Fontaines D.C. met at college in Dublin, a city ‘about encouraging everyone to be themselves’, their interest in poetry both connecting and inspiring them through regular exchanges of titles and names. “It was such a beautiful time in Ireland when we were all getting into poetry,” Conor C remembers. “We would go around drinking in bars around Dublin, and we would discover poets together and say things like, ‘Have you read Walt Whitman?’, and we would lend each other books.”

Dublin is ‘definitely a lot more open’, with ‘a lot more opportunity for the kind of band that they are’, Grian contends. “There is a lot more cooperation and people are helping each other out. The only band who did this before were Girl Band, they came back and were bigger and that is the reason why it’s cool to get out for a bit. You can’t make a career if you only stay here.”

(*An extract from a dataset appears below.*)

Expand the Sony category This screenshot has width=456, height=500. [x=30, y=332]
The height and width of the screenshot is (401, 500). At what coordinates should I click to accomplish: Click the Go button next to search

As the bandmates all come from very different backgrounds, and parts of Ireland, poetry provided a mutual, but equally personal platform. “Poetry may have given us the idea that it was a kind of like a clean slate,” Conor C continues. “It was a place where we could talk about these kind of phrases of poetry. There were no ties to where we come from and we got to know each other a bit more.”



That same connection will come in handy as they look towards what inevitably is going to be an extremely busy year. Already working on what’s going to be their second album, their debut LP has been recorded in London, produced by Dan Carey and due out on Partisan Records, whose boss Tim Putnam they describe as ‘an insanely beautiful soul’. It loosely attaches the themes of Dubliners by James Joyce, and ‘deals with a sense of inertia and entrapment’, according to Grian:

“A lot of it is very much about being stuck in a rut, in your life and having grand romantic ideas about what you want, and what you want to achieve in life. It’s an element of hope, which kind of ruins you because you are still stuck, and that is what a lot of the album is about.”

But above and beyond everything else, it’s about being as true as possible. “Poetry is such a revealing habit to have,” says Grian. “You can’t be a poet and hide anything about yourself if you are truly into poetry, and we all reveal who we really are as people through it.”

“Because poetry inspired us to live as well as write genuinely,” he concludes, “we are basically on a mission to not do anything that is beyond our personalities.”